In the Middle Age, in Europe, this plant was initially utilized as medicinal plant for its digestive virtues; only from the XV century we have information of an alimentary utilization in Italy and later on in France. The edible part is formed by the receptacle, the fleshy base of the bracts of the involucre, in particular the most internal ones, and the peduncle which has no cuticle of the flower head before the blooming begins. Italy is the first producing country in the world.
The artichoke prefers warm and dry climates, clayey and calcareous grounds rich in organic substance, deep and draining; it doesn’t like, in fact, the water stagnations, especially in winter. It is rather sensitive to the low temperatures. By 0 °C it will stop the vegetation and the outer bracts of the flower heads begin to get damage; around the -3 °C, all the flower head is completely damaged and therefore cannot be any more commercialized. Starting from the -5 °C, all the aerial part gets damages and partly also the interred one which will die by around the -10 °C. The annual vegetation cycle in the Mediterranean regions is characterized by a summer resting time, beginning of vegetation in autumn and beginning of the blooming, when the leaf has at least four leaves, induced by a period of 200-250 hours at temperatures around 7-10 °C or little less. The completion of flowering and the fructification take occur in spring.
It may reproduce by seed, which easily self disseminates, so much that it has naturalized in some areas climatically favourable where it has been introduced, but this is a method little utilized in cultivation, not only because the first blooming, and therefore the first harvest, happen usually by the second year, but also because the new plants may have characteristics differing from those of the mother plant. This method is utilized for the genetic improvement.Two systems of vegetative reproduction are adopted.
In the first one, they utilize the basal suckers, called in Italy “carducci” (offshoots), which form in autumn by the time of the vegetative restart and which usually are in any case removed, but the strongest one, in order not to take off nutritive substances at the time of the flowering.
The offshoots for the reproduction are taken away with some leaves at the base when they have 4-5 leaves; when planted in late autumn will give the first flowering the following spring.
In the other method, they utilize the “ovules” which are portion of rhizomatous root, with one or more buds, which are usually taken by the beginning of the resting time, usually from the old plants.
They are sprouted between June and August wetting them and then are put in place at about 20 cm of depth; entering in vegetation before the offshoots, the first harvest, climate permitting, might be done already in autumn-winter.
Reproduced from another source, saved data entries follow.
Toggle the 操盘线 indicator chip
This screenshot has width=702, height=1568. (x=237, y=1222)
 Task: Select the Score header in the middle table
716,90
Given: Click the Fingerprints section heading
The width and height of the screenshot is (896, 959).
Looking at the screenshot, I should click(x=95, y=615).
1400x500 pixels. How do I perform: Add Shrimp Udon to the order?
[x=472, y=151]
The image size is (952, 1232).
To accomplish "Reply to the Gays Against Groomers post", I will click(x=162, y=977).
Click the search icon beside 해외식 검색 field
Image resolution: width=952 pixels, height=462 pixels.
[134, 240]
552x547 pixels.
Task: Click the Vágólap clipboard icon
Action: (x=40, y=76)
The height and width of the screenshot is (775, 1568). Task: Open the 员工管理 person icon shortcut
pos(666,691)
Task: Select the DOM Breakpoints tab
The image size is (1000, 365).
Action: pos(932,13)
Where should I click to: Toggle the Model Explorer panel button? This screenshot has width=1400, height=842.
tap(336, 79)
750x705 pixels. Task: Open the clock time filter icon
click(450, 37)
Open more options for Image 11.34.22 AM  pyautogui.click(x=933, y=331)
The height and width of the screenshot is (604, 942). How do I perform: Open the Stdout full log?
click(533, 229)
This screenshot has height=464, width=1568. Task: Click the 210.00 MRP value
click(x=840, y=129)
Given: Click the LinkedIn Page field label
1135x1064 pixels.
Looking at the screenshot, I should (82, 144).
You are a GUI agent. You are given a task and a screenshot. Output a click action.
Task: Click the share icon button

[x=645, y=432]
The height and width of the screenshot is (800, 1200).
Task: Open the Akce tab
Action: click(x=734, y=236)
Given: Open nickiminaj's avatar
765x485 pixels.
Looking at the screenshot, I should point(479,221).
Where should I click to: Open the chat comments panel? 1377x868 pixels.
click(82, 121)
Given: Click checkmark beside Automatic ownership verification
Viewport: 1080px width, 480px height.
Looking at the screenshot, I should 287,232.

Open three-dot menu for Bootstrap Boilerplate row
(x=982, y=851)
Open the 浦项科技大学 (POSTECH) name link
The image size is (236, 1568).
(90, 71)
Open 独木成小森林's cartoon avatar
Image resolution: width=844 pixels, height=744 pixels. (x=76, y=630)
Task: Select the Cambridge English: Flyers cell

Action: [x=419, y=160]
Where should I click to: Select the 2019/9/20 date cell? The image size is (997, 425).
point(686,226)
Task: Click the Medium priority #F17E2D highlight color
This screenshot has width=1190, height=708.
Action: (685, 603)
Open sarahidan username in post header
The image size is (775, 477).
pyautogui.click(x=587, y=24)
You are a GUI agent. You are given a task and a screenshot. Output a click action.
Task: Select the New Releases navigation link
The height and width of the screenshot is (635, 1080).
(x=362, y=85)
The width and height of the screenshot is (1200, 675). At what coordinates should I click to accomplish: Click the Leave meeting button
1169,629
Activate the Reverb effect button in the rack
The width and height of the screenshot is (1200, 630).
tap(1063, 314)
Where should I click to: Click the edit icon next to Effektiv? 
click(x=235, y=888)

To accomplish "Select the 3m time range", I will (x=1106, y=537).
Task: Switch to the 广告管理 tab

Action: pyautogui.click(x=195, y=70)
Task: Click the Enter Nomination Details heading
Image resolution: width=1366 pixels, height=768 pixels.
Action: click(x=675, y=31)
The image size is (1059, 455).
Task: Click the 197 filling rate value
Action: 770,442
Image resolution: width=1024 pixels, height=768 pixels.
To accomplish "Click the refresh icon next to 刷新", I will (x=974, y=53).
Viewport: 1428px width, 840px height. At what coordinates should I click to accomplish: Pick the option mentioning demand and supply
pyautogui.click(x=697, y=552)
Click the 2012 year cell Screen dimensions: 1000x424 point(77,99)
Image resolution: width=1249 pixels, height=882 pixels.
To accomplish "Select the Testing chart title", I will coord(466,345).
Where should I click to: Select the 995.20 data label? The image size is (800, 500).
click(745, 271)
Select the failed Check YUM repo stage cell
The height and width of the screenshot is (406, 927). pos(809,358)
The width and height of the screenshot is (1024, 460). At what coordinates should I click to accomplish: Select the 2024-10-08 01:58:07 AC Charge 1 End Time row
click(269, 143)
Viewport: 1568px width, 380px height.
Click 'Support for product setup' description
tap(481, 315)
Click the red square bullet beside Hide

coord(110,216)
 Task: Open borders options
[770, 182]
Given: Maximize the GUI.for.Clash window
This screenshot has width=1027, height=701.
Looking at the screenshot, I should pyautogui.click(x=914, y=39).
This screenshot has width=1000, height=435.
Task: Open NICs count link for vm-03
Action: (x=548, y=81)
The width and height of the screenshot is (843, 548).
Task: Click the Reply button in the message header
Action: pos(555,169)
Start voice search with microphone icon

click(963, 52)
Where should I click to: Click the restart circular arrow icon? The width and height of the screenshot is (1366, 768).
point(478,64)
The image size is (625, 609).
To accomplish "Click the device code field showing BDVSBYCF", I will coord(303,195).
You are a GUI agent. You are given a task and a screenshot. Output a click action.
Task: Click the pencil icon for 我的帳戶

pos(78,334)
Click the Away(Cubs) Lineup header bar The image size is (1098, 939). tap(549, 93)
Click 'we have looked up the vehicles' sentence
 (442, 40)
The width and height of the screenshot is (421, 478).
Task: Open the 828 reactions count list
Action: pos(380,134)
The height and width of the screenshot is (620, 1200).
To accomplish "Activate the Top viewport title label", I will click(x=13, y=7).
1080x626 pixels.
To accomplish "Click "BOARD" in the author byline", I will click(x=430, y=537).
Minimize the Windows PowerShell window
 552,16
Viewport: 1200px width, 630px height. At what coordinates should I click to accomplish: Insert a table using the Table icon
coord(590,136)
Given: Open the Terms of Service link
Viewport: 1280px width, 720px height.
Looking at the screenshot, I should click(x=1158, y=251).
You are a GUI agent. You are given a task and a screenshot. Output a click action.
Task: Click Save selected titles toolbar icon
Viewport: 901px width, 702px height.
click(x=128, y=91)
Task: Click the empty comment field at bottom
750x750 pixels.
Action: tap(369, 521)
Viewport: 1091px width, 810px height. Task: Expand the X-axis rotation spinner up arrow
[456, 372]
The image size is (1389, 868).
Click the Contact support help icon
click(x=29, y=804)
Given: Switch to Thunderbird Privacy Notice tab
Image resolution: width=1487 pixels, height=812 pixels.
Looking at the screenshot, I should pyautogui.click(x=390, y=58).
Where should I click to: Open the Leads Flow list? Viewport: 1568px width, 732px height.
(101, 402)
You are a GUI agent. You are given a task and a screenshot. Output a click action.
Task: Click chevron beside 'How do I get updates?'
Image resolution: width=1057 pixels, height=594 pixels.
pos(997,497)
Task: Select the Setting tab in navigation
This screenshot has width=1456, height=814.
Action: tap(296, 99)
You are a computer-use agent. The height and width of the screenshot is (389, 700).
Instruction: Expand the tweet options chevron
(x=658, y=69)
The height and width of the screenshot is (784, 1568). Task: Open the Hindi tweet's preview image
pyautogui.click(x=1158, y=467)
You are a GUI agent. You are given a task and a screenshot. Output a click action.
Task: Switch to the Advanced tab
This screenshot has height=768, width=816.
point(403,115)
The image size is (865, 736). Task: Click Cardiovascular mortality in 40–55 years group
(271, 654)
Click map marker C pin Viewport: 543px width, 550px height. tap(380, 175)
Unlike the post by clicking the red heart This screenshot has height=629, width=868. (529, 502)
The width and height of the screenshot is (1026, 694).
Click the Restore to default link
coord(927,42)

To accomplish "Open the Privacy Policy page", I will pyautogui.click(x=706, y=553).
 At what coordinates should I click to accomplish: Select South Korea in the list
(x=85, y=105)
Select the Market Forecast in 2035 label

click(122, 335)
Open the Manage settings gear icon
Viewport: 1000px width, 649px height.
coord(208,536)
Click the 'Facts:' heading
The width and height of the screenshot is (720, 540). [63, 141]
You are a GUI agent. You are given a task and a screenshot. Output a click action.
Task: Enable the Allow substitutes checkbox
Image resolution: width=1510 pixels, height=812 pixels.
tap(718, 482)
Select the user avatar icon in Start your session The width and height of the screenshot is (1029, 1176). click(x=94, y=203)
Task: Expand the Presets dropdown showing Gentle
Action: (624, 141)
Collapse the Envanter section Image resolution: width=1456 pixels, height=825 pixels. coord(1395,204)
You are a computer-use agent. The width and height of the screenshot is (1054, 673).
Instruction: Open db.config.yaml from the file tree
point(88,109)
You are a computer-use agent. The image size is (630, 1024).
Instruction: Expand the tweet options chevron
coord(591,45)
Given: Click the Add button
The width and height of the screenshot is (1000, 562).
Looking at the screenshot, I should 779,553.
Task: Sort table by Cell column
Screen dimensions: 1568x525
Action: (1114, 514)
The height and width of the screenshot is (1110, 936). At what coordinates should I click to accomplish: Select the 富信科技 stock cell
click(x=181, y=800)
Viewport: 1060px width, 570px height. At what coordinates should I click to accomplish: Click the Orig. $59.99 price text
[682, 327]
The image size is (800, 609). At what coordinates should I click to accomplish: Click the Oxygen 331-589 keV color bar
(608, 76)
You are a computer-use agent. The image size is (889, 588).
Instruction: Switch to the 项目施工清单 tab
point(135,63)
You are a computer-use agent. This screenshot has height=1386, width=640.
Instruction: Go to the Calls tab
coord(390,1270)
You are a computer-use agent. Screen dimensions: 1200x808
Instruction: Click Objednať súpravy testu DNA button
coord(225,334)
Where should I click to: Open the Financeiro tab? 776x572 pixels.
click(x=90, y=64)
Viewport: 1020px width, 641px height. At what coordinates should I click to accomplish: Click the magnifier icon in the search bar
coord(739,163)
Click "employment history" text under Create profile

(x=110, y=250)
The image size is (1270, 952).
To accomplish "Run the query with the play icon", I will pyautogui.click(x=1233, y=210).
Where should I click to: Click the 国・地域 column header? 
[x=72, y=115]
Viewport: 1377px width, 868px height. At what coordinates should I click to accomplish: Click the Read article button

By shifting the date of plantation, we may get graduated harvests.
Besides as an aliment, the artichoke has been amply utilized in the popular medicine for its digestive and liver dexoticating properties due to the active principles contained in the leaves, such as the inulin, the flavonoids derived from the luteolin and the cynarin, which in reality, is present only in very small quantities in the leaves, but which forms during the process of extraction.
The choleretic effect (that is of stimulation of the biliar secretion) of the extracts of the leaves is confirmed also by several studies made also on the man, but its utilization is contraindicated in the subjects allergic to the Asteraceae, with obstructions to the biliar ducts and stones on the gallbladder, whilst the effect of lowering the cholesterol levels in the blood is still under study and the preliminary data are not all in concordance.
Synonyms: Cynara scolymus L. (1753); Cynara hortensis Mill. (1768); Cynara communis Lam. (1779); Cynara esculenta Salisb. (1796).